Corbett's steady play helped ease the coach's mind. Corbett played a strong floor game, making smart decisions, limiting turnovers and making the most of late-game opportunities to score.

"I think of myself as a pass-first point guard," Corbett said. "I'm not going to get frustrated if I don't score. I have to let the game come to me."

The last sequence was point-guard play at its finest.

After Eastern tied the score on Barbera's clutch three-pointer, Camden Catholic called timeout with 0:16 on the clock.

"We were going to run a high screen and I was supposed to kick it back to Dom," Corbett said of Dunn, who set the screen.

But Eastern shade its defense to Dunn, so Cornett improvised. He drove the lane, drawing Okor off Okafor, and delivered a perfect bounce pass.

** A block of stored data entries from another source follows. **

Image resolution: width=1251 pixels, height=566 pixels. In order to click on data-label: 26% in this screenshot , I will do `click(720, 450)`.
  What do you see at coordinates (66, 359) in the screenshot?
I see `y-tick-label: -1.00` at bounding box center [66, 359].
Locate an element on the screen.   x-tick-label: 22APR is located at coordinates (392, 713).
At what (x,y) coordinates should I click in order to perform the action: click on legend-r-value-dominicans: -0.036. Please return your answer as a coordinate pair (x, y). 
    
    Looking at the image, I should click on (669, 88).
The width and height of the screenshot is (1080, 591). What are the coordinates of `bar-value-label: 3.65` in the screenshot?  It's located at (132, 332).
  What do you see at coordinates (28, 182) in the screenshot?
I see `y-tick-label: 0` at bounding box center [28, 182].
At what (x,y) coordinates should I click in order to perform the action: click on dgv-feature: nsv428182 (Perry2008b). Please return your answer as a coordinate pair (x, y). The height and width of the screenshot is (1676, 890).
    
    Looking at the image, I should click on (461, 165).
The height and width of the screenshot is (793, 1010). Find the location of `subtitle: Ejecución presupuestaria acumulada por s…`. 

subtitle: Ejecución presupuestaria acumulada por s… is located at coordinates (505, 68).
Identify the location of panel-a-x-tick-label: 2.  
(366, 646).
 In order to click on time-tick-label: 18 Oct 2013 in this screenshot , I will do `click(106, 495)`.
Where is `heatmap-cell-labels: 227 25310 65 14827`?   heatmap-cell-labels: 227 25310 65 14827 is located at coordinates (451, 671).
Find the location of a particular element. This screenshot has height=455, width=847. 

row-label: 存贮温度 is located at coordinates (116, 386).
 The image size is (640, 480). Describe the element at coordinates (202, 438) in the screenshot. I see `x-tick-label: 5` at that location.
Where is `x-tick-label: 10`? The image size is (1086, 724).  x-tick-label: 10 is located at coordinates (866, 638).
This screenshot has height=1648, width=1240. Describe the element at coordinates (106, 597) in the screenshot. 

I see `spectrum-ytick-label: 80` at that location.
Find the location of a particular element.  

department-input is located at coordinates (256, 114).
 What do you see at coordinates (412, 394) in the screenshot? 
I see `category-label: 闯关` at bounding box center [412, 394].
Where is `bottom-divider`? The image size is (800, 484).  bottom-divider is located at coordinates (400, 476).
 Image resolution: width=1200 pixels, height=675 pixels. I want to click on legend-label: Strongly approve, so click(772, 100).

"All I had to do was catch it and make the layup," Okafor said. "We have a great point guard. He made a great basketball play."

Said Matt Crawford: "That had nothing to do with coaching. That was a kid making a play."

Corbett used to dream abut making plays like that and they usually ended with him sinking the basket.

But he's a Camden Catholic point guard now, the latest in a long and distinguished line.

"In the beginning, I use to think about making the basket," Corbett said. "Now I'll take the dish."

Camden Catholic 10 15 7 18 — 50

Eastern 13 11 12 10 — 48

CC: Dominic Dunn 19, Uche Okafor 11, Baba Ajike 11, Pat Corbett 9, Juan Feliciano 0.

E: Onye Okoro 15, Jesse Barbera 10, Troy Edwards 7, Ryan Ems 10, Andrew Heck 6.